Planning Commission Deputy Chairman Montek Singh Ahluwalia today said the RBI and the government need to step up their efforts to revive growth and made a case for lowering the long-term lending rates to boost the economy.
"I personally feel that we need to do a lot to revive growth, we are doing some...there is more realisation today than there was three months ago (about this)," Ahluwalia said in an interview to CNBC-TV18.
According to Ahluwalia, easing of long-term lending rate would help in revival of economy. However, tinkering with short-term lending rate would not help in reducing long-term rates.
"I do not believe by the way that the critical constraint on revival of the economy is to tinker with short-term rates.

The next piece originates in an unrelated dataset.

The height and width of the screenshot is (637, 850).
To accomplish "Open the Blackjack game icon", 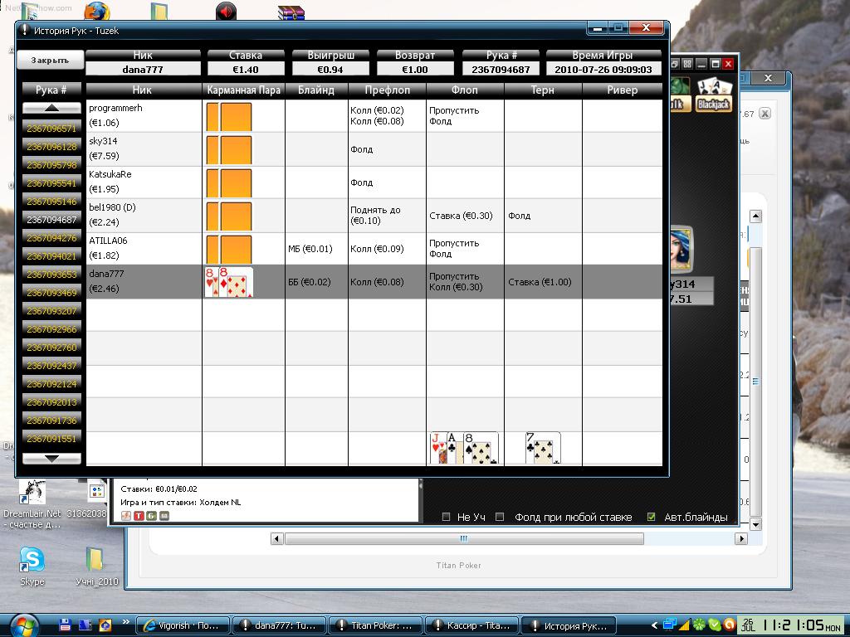I will [x=713, y=95].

"I know that nothing would be better for growth than for the long-term interest rate to come down but the idea that the RBI Governor can lower the long-term rates by lowering the short-term rates, no matter what is happening in the macro economy. It is just plain rock," he said.
Last week, Reserve Bank of India reduced marginal standing facility rate (for banks) by 75 basis points to 9.5 per cent and unexpectedly increased repo rate by 25 basis points to 7.5 per cent.
About any move to cut Plan expenditure to contain fiscal deficit in 2013-14, he said, "We are not planning cuts in Plan expenses."
The government in 2012-13 had cut about Rs 92,000 crore from the budgeted Plan expenditure of Rs 5.21 lakh crore to contain the fiscal deficit.
"I would not call these cuts in Plan expenditure. I would call them procedural limits which will prevent Plan expenditure from going up," he said.
Elaborating further, Ahluwalia said: "Last year there was no cut below entitlement, people have not spent the money and they know perfectly well the rules that you cannot spend more than one third of the total in the last quarter."
"So, if you have not spent very much in the first quarter, it automatically limits the total amount you can spend and whether the same thing will happen this year. We will have to see."